### YOUR OBJECTIVE
The expected output is the complete data, reproduced exactly.

(Collected data entries)
——

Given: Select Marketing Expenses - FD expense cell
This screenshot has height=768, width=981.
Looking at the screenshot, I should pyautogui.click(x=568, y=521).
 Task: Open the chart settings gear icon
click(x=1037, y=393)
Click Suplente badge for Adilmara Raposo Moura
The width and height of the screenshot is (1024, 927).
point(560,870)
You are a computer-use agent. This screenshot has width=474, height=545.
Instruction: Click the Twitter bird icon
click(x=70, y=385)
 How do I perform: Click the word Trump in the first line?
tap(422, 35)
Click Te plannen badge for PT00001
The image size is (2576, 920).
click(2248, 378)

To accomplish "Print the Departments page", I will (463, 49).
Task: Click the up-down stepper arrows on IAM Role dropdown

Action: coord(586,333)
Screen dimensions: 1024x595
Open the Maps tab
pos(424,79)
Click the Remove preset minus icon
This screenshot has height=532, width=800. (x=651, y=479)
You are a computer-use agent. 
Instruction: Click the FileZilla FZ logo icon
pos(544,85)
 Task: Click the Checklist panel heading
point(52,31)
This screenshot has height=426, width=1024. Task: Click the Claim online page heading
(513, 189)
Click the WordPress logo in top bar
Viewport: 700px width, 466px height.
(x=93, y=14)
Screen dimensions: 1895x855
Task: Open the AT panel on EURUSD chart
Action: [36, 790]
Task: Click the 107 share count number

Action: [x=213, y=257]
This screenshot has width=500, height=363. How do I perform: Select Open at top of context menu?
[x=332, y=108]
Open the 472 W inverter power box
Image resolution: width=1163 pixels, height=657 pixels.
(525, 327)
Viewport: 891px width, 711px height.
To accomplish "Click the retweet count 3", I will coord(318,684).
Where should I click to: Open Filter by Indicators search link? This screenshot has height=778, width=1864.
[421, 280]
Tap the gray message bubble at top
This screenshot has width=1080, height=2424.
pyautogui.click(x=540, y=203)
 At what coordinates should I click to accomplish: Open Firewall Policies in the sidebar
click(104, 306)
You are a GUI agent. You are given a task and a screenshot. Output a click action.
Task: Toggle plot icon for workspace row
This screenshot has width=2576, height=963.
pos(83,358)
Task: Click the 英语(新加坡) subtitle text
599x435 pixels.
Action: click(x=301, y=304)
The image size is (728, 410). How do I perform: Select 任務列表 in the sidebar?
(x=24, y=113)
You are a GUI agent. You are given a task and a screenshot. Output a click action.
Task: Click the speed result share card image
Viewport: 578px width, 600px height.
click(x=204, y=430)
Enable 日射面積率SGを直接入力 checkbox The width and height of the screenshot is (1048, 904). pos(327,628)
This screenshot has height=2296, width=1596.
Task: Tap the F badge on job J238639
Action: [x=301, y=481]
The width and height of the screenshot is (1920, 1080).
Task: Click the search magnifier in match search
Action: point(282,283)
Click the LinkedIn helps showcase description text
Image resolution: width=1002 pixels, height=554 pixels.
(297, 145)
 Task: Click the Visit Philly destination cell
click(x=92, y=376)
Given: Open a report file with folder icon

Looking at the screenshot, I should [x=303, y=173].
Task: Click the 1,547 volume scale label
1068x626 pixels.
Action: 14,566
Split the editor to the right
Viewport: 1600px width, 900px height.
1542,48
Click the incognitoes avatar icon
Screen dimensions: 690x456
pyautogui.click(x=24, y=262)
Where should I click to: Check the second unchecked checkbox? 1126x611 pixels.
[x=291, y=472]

——

### RESULT OF THIS EXERCISE
Given: Select Marketing Expenses - FD expense cell
This screenshot has height=768, width=981.
Looking at the screenshot, I should pyautogui.click(x=568, y=521).
 Task: Open the chart settings gear icon
click(x=1037, y=393)
Click Suplente badge for Adilmara Raposo Moura
The width and height of the screenshot is (1024, 927).
point(560,870)
You are a computer-use agent. This screenshot has width=474, height=545.
Instruction: Click the Twitter bird icon
click(x=70, y=385)
 How do I perform: Click the word Trump in the first line?
tap(422, 35)
Click Te plannen badge for PT00001
The image size is (2576, 920).
click(2248, 378)

To accomplish "Print the Departments page", I will (463, 49).
Task: Click the up-down stepper arrows on IAM Role dropdown

Action: coord(586,333)
Screen dimensions: 1024x595
Open the Maps tab
pos(424,79)
Click the Remove preset minus icon
This screenshot has height=532, width=800. (x=651, y=479)
You are a computer-use agent. 
Instruction: Click the FileZilla FZ logo icon
pos(544,85)
 Task: Click the Checklist panel heading
point(52,31)
This screenshot has height=426, width=1024. Task: Click the Claim online page heading
(513, 189)
Click the WordPress logo in top bar
Viewport: 700px width, 466px height.
(x=93, y=14)
Screen dimensions: 1895x855
Task: Open the AT panel on EURUSD chart
Action: [36, 790]
Task: Click the 107 share count number

Action: [x=213, y=257]
This screenshot has width=500, height=363. How do I perform: Select Open at top of context menu?
[x=332, y=108]
Open the 472 W inverter power box
Image resolution: width=1163 pixels, height=657 pixels.
(525, 327)
Viewport: 891px width, 711px height.
To accomplish "Click the retweet count 3", I will coord(318,684).
Where should I click to: Open Filter by Indicators search link? This screenshot has height=778, width=1864.
[421, 280]
Tap the gray message bubble at top
This screenshot has width=1080, height=2424.
pyautogui.click(x=540, y=203)
 At what coordinates should I click to accomplish: Open Firewall Policies in the sidebar
click(104, 306)
You are a GUI agent. You are given a task and a screenshot. Output a click action.
Task: Toggle plot icon for workspace row
This screenshot has width=2576, height=963.
pos(83,358)
Task: Click the 英语(新加坡) subtitle text
599x435 pixels.
Action: click(x=301, y=304)
The image size is (728, 410). How do I perform: Select 任務列表 in the sidebar?
(x=24, y=113)
You are a GUI agent. You are given a task and a screenshot. Output a click action.
Task: Click the speed result share card image
Viewport: 578px width, 600px height.
click(x=204, y=430)
Enable 日射面積率SGを直接入力 checkbox The width and height of the screenshot is (1048, 904). pos(327,628)
This screenshot has height=2296, width=1596.
Task: Tap the F badge on job J238639
Action: [x=301, y=481]
The width and height of the screenshot is (1920, 1080).
Task: Click the search magnifier in match search
Action: point(282,283)
Click the LinkedIn helps showcase description text
Image resolution: width=1002 pixels, height=554 pixels.
(297, 145)
 Task: Click the Visit Philly destination cell
click(x=92, y=376)
Given: Open a report file with folder icon

Looking at the screenshot, I should [x=303, y=173].
Task: Click the 1,547 volume scale label
1068x626 pixels.
Action: 14,566
Split the editor to the right
Viewport: 1600px width, 900px height.
1542,48
Click the incognitoes avatar icon
Screen dimensions: 690x456
pyautogui.click(x=24, y=262)
Where should I click to: Check the second unchecked checkbox? 1126x611 pixels.
[x=291, y=472]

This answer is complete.